When it comes to choosing a vegan lifestyle, the question that seems to be on many individuals' minds is whether or not a plant-based diet is wholesome enough to satisfy the nutritional needs of the human body. Veganism, unlike vegetarianism, excludes the consumption of eggs, dairy, butter, and honey. Choosing this lifestyle may have health benefits, but if not planned properly, it may have adverse effects on the human body
“I actually don’t think it’s healthy to be vegan,” says Susan Dopart, a registered dietitian and author of “A Recipe for Life.” “They are at risk of vitamin and calcium deficiency, osteoporosis and protein malnourishment.”
According to Dopart, being a vegan requires careful planning because certain essential vitamins and minerals normally obtained from meat have to be consumed in an alternate manner. Failure to do so can result in malnourishment and loss of energy.
However, Santa Monica College professor of psychology David Phillips believes veganism is in fact beneficial, and able to provide all nutritional needs.
“It’s easy and tasty,” says Phillips. “You don’t need to worry about getting all the protein and nutrients you need if you simply eat a lot of different colored plant foods.”
Phillips chose to become a vegan about 30 years ago for several reasons, and now feels as though he could not be healthier or happier.
“I do not want to be part of the cruel system of raising and slaughtering animals,” Phillips says. “And [being vegan] is healthier for me.”
Phillips gets his nutrients from eating daily portions of protein-rich lentils, and nutrient-dense greens, fruits and veggies. A typical meal for him consists of oatmeal with soy milk, blueberries, a banana, and an apple for breakfast. For lunch, he sometimes eats brown rice and lentils mixed in a salad, and for dinner he eats rice, beans and corn cooked with salsa.

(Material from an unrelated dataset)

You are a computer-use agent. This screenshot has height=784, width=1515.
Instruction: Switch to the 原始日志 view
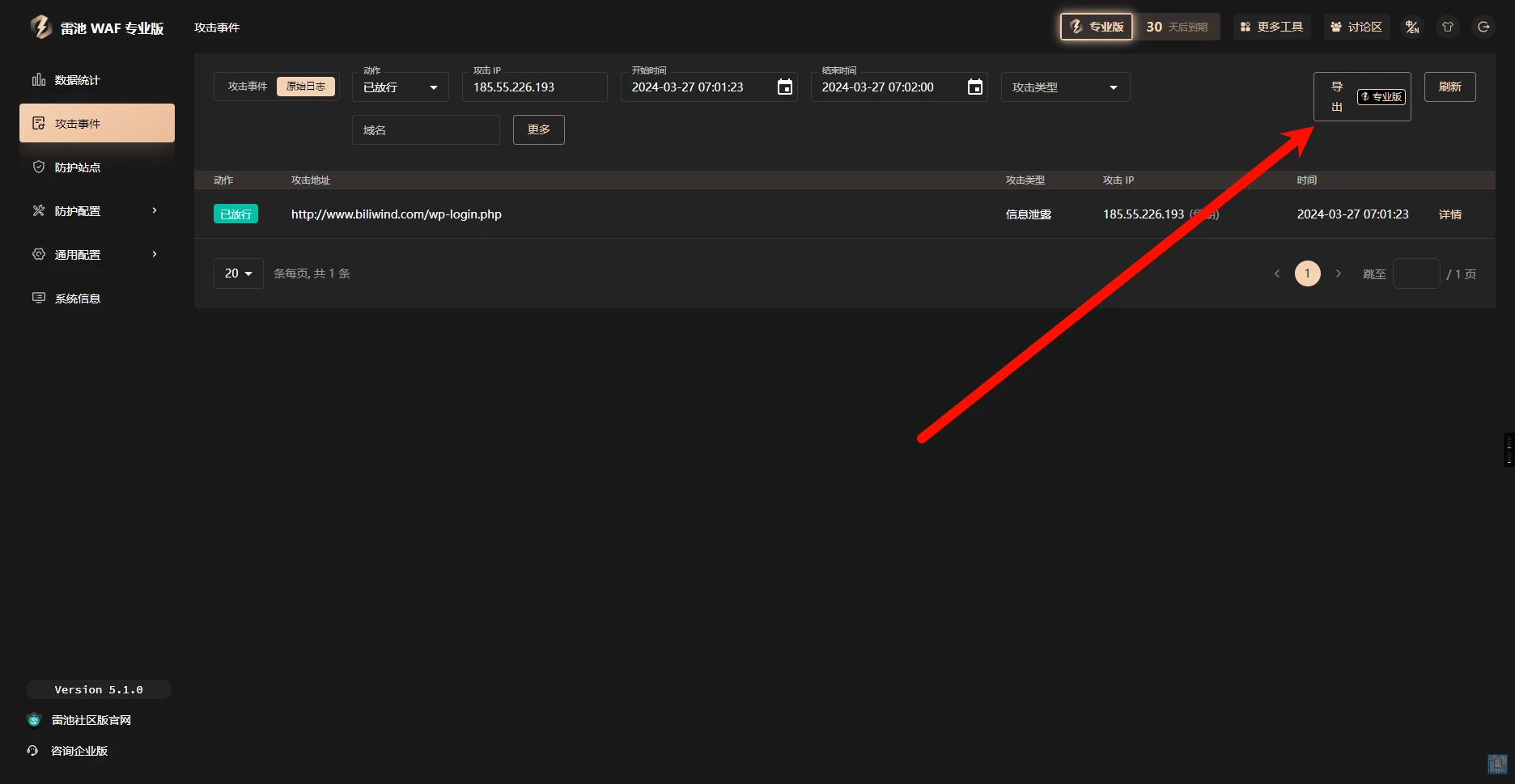coord(306,87)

According to the Vegan Society’s website, a well-balanced, whole-food vegan diet can improve a person’s quality of life, and decrease their chances of acquiring many diseases, including heart disease, stroke, diabetes, and some cancers. Plant-based diets are also inherently low in cholesterol, and more likely to be low in saturated fat and calories. They are also high in fiber, complex carbohydrates and cancer-fighting antioxidants.
“You can have a very healthy well-balanced diet as a vegan, however, if not planned properly, you can also be at risk for many nutrient deficiencies,” says Yvonne Ortega, a registered dietitian and SMC nutrition professor. “Strictly avoiding meat, fish, poultry, and foods from animals can be unhealthy if these foods and their nutrients are not replaced with nutrient-dense alternatives.”
Alicia Silverstone, who is best known for her role in “Clueless,” appeared on the Oprah Winfrey Show in 2010, and shared her stories about following a vegan diet. Her experiences as a vegan for over 10 years inspired her to create the vegan cookbook “The Kind Diet.”
Silverstone told viewers she sleeps like a baby, and doesn’t worry about her weight. She also reported having an increase in energy, better complexion and even stronger nails.
Today, most supermarkets provide an extensive selection of meatless products, and there are several restaurants in Santa Monica that offer vegan meals. The Golden Mean Cafe, located on Wilshire and 11th Street, and The Veggie Grill, on 2025 Wilshire Blvd., are all-vegan restaurants that provide hearty meals, and pastries to satisfy sweet cravings.
“I believe a vegetarian diet can be healthy to follow,” says Ortega. “With all our specialty stores and restaurants that create vegan products, it makes planning a vegan diet much easier than 20 years ago.”